Happily, even my friends whose big kids weren't thrilled have seen a shift. "For months, Miller would say, 'Can you throw the baby in the garbage, Mommy?' But we recently had a breakthrough," says Katy Burns, of South Orange, New Jersey. "Cecily started cracking up at the goofy faces he makes. That's made him feel a lot better about her."
As I said before, things should get better as the baby gets older. "When Samantha began to sit up and play, then crawl and walk, Charlotte began to warm to her," my neighbor Nerissa Aschoff says. "Now they parade around together."
The silver lining: When your kids start really interacting -- from the way your baby's eyes light up when her sibling appears to when they start giggling together -- every challenge of raising two will feel absolutely, positively worth it.

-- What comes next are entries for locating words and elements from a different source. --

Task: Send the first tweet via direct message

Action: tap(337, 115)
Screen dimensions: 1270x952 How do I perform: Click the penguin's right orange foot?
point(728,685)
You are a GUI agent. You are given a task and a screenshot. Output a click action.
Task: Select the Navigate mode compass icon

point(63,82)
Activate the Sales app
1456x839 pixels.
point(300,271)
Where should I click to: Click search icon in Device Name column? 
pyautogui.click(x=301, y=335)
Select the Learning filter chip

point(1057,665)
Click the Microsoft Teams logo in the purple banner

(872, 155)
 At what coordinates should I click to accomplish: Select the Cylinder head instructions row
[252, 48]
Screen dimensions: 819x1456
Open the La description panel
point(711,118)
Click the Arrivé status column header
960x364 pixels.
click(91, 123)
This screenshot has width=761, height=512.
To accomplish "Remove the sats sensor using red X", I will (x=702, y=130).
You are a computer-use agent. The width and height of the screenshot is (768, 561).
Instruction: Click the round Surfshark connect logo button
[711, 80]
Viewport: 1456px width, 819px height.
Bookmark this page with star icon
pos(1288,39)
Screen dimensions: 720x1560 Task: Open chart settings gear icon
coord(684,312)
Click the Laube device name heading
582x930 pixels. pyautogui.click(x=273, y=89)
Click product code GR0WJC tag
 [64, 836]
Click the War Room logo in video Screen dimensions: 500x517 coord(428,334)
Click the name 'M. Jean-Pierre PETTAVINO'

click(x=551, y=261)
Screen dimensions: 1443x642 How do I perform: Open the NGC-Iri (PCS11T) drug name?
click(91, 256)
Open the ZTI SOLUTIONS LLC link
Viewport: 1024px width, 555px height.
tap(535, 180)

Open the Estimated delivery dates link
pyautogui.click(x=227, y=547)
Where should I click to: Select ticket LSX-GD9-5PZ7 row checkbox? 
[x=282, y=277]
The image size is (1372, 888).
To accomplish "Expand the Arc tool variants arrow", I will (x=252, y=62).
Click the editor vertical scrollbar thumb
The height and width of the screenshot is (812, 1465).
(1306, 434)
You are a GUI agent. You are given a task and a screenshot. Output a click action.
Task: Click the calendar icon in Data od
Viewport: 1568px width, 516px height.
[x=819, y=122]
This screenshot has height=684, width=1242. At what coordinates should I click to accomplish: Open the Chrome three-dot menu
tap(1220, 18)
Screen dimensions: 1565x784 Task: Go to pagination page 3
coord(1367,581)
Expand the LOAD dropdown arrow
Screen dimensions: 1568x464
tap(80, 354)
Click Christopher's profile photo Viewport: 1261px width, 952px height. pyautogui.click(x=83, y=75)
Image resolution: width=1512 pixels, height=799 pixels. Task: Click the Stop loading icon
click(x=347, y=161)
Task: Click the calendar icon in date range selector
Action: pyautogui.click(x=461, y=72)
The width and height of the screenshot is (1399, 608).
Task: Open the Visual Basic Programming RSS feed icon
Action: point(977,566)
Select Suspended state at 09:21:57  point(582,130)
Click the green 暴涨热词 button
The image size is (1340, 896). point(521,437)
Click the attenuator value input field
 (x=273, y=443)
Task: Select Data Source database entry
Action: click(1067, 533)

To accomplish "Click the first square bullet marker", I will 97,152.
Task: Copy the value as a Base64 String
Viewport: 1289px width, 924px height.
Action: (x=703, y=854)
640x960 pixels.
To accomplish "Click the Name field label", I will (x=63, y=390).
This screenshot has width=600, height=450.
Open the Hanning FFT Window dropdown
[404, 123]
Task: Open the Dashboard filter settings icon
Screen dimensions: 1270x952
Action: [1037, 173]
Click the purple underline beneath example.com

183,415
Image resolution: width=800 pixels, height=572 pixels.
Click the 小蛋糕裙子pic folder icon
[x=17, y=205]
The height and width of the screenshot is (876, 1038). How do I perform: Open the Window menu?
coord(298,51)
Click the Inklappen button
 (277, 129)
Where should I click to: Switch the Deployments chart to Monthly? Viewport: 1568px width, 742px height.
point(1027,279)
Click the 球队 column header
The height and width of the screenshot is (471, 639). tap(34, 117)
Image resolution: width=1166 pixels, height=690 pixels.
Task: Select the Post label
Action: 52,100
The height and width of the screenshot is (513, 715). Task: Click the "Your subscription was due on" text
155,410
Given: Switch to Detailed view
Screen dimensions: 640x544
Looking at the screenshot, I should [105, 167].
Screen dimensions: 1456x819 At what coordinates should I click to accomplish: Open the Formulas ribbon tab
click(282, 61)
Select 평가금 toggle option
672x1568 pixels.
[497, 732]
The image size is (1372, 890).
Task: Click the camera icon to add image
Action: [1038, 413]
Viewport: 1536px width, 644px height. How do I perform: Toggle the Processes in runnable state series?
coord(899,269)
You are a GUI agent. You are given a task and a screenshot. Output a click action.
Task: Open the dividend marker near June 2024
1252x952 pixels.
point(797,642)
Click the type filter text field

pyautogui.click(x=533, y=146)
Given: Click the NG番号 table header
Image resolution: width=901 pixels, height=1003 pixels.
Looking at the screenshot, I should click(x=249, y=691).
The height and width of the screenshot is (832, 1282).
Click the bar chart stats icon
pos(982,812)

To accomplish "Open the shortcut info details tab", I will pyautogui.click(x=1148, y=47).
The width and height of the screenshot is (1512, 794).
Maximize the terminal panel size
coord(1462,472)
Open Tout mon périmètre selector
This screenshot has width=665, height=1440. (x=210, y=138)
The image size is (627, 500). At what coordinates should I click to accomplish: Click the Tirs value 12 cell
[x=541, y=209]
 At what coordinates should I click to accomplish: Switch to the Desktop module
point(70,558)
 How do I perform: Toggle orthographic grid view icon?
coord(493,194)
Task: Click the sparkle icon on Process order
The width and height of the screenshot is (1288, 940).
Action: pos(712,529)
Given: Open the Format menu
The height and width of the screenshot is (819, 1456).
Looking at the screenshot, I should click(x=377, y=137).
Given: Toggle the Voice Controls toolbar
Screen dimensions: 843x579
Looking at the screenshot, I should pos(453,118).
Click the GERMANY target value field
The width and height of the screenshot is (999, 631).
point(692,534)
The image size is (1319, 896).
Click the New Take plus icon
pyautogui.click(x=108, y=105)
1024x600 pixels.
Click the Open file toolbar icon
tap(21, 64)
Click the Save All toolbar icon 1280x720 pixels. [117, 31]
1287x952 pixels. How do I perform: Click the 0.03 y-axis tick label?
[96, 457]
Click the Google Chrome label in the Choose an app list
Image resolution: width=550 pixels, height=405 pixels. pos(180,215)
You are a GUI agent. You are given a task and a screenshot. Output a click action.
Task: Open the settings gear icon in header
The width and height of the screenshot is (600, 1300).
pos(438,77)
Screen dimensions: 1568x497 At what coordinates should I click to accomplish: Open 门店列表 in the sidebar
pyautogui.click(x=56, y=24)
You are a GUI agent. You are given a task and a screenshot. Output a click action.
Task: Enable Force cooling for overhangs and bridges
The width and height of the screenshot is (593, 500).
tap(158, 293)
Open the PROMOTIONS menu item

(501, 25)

Sue Sheridan, a mom in Maplewood, New Jersey, had her preschooler, Maggie, climbing all over her and touching the baby while she tried to nurse newborn Aidan. Finally she resorted to the tried-and-true television solution. "Short, 25-minute shows on Noggin were just long enough to grab Maggie's attention so I could nurse Aidan in peace," she says.
Val Amster, of Warrentown, Virginia, had the brilliant idea to use the football hold (one-handed, under the arm) with her newborn so her big girl could snuggle in on her other side. I lucked out: Kate was content to put a mini pillow around her middle and "nurse" her favorite stuffed animal, Pink Bear.
Still, as San Francisco mom Maryann LoRusso found out, nursing a second baby is far from the blissful experience some of us had the first time. "With Ava, I could space out and let the calming hormones associated with nursing sweep over me," she says. "There was nothing relaxing about nursing my son, because I knew I had to feed him and then tend to a zillion other things concerning my daughter."
The silver lining: It's exhausting to feed one while supervising the other, but it's doable. If nothing else, it forces you to sit still!
Tracy Guth Spangler is a writer in South Orange, New Jersey.